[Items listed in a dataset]
++++++++

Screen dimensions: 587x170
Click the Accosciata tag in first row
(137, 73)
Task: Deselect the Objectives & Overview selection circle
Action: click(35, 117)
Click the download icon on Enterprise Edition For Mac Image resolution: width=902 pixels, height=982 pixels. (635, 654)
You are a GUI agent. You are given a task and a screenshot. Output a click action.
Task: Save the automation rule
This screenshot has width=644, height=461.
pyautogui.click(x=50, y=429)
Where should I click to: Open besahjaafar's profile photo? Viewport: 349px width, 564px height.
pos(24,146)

++++++++

- What you need to do:
The answer must be the line containing "Where should I" and every line after it to the end of the data, exactly as written.

- Finished task:
Where should I click to: Open besahjaafar's profile photo? Viewport: 349px width, 564px height.
pos(24,146)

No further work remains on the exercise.